Seit seiner ersten Reise nach Mexiko und in die Dominikanische Republik im Jänner 1979 hat sich nicht nur das krisengeschüttelte Mittelamerika gewandelt. Auch die Welt insgesamt ist in der Zeit seines Pontifikats eine ganz andere geworden.

Mit dem Zerfall des Kommunismus war das Ende der großen ideologischen Konflikte zwischen extremem Kapitalismus und radikalem Marxismus in Mittelamerika gekommen, dem „Schießplatz der Supermächte", wie der Papst anmerkte. Nikaragua, vor wenigen Jahren neben Kuba noch das „gelobte Land" aller linken Polit-Touristen aus dem fernen Europa, muß heute in der neugewonnenen Freiheit groß teils allein gegen Armut und gesellschaftliche Verelendung zurechtkommen; kein freiwilliger Ernteeinsatz mehr wie in Zeiten der sandinistischen Mangelwirtschaft.

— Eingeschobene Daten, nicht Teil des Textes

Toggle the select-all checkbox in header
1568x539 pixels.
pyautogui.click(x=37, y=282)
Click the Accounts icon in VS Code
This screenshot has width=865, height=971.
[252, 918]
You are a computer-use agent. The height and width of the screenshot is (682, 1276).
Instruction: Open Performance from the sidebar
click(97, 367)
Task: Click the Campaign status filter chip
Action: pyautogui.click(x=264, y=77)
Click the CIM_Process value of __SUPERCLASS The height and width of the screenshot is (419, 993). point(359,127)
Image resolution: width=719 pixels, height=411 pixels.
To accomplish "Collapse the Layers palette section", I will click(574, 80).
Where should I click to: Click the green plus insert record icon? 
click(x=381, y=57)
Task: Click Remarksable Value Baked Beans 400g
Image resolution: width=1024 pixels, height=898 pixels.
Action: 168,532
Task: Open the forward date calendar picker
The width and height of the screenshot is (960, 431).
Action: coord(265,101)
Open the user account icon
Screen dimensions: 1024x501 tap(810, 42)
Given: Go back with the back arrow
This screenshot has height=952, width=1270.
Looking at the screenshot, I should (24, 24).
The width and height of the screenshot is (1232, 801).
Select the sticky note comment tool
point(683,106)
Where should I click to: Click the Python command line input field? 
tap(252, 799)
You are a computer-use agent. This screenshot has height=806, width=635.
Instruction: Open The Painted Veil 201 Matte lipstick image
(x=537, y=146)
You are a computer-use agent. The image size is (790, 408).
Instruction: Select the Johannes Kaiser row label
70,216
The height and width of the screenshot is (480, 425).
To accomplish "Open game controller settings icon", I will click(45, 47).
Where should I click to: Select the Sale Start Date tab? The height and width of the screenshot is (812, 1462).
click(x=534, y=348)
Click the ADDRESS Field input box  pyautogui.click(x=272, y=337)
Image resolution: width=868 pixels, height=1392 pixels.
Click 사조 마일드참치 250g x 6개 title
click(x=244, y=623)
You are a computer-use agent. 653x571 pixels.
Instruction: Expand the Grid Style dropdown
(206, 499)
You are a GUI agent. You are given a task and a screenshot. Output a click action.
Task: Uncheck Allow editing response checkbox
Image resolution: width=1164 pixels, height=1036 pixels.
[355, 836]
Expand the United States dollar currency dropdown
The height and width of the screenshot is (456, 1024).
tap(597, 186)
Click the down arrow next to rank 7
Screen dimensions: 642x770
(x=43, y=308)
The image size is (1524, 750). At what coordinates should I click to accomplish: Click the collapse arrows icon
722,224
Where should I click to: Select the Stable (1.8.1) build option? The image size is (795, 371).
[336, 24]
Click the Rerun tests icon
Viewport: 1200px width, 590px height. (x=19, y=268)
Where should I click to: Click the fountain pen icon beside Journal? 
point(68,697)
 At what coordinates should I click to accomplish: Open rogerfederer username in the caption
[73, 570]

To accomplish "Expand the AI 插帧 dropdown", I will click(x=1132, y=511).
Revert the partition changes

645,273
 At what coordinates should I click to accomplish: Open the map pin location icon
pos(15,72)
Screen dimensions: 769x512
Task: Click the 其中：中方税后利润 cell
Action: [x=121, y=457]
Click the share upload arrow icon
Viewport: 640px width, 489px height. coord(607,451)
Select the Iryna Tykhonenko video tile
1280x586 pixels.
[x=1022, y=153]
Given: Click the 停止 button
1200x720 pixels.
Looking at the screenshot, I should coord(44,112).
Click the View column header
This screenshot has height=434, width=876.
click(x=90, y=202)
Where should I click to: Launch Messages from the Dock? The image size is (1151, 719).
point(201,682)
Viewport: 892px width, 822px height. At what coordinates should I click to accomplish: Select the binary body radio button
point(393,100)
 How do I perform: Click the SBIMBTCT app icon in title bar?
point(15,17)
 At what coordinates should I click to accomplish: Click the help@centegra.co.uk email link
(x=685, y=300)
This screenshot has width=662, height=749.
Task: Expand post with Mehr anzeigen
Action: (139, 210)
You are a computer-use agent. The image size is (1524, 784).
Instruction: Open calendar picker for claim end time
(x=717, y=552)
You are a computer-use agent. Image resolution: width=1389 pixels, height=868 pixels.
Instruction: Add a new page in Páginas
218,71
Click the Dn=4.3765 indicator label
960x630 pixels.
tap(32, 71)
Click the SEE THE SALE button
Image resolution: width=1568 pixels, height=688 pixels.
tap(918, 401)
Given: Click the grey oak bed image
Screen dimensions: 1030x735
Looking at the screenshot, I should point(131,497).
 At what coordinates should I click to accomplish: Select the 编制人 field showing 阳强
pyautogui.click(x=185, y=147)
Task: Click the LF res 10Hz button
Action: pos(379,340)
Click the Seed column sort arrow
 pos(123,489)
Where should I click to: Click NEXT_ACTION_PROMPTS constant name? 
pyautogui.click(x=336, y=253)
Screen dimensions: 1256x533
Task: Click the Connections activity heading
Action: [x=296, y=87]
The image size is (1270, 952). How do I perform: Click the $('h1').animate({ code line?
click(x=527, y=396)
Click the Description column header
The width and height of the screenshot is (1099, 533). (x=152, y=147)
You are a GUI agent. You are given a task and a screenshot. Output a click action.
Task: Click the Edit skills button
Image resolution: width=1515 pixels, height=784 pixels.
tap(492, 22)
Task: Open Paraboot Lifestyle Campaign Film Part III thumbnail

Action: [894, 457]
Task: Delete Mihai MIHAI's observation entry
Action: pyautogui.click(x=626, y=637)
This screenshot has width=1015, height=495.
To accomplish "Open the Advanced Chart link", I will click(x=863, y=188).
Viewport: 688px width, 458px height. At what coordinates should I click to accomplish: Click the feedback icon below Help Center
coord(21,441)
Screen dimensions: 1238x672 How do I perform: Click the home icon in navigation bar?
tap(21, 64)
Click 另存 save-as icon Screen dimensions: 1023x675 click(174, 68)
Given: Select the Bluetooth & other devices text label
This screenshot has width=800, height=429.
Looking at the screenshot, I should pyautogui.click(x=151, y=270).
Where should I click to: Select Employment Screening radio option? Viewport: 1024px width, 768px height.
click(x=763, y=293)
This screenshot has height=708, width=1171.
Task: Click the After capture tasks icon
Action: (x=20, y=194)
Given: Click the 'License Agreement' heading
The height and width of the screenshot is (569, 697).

Aber auch der Papst ist nicht mehr derselbe. Aus dem „eiligen Vater" ist längst ein von Schwächeanfällen und körperlichen Gebrechlichkeiten gezeichneter Oberhirte geworden, den so mancher kritische Katholik hierzulande lieber früher als später in Pension schicken möchte. Für die Länder der Dritten Welt hingegen bleibt Johannes Paul II. aber ein Befreiungspapst, ein Hoffnungszeichen auf bessere Zeiten.